** SET TASK **
In the forum thread below about moving a Kubernetes cluster from flannel to calico, explain in one to three sentences why the flannel migration job failed, based on what its logs showed.

** DOCUMENT SEGMENT **
=-=-=

0

I have a 3 node kubernetes cluster with k8s 1.22 version with flannel setup and running fine. I did run live migration steps from flannel to calico as describes in here. Cluster migrated to calico successfully. However when I tried multiple times, couple of times I encountered below scenario.

  • flannel migration job is running even after 20 hours.
  • flannel to calico migration was not successfull.
  • two nodes out of 3 nodes(node2 and node3) were running calico node
  • one node(node1) was in schedulingdisabled mode and calico node was not running on the setup.
  • When I read logs from flannel migration job, it was trying to reach kube-apiserver and it was down during that time, hence it was failed.

Later after sometime when kube-api server was stable I tried re-running flannel migration job, it didn't proceed and nothing happened.

How do I make flannel to calico migration idempotent. I want to rerun and make sure flannel to calico migration completes in case of failures.

Any help and suggestions are appreciated.

Siddharood
  • 61
  • 5

1 Answers1

0

My thought is that maybe the node got halfway migrated and is giving some wonky error as a result. When in doubt, revert and redo.

=-=-=

** PROVIDED MATERIAL **
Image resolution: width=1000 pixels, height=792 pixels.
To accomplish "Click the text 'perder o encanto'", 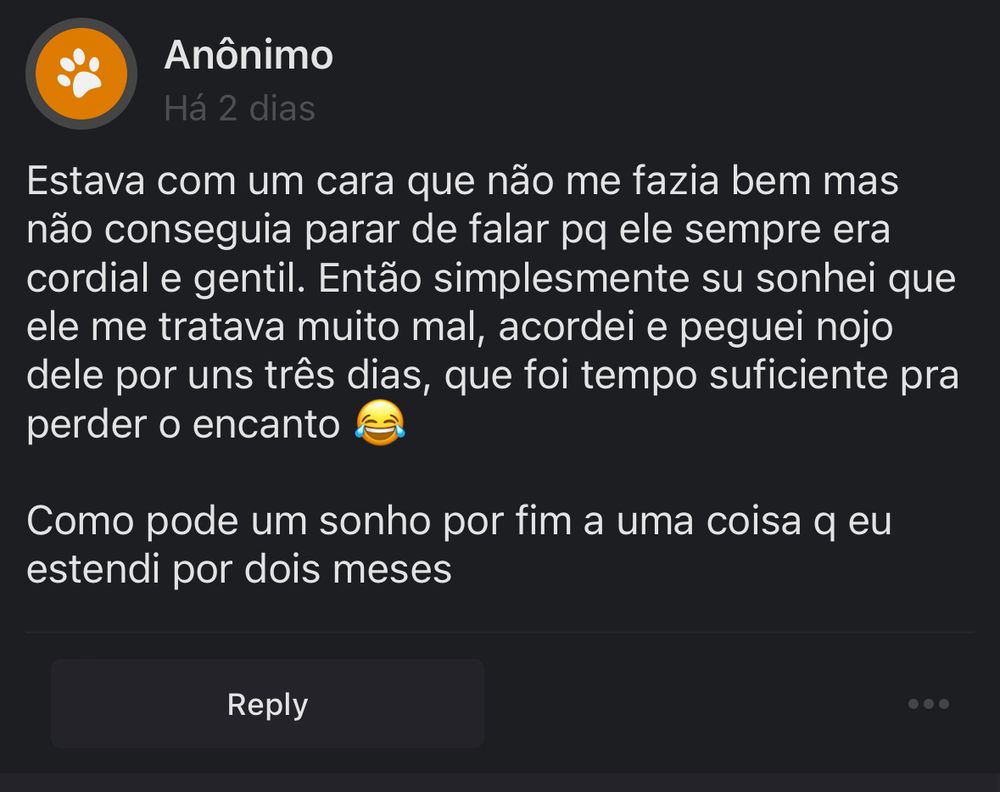I will tap(183, 425).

=-=-=

** COMPLETED TASK **
The logs showed the migration job trying to reach kube-apiserver, which was down at the time, so the job failed.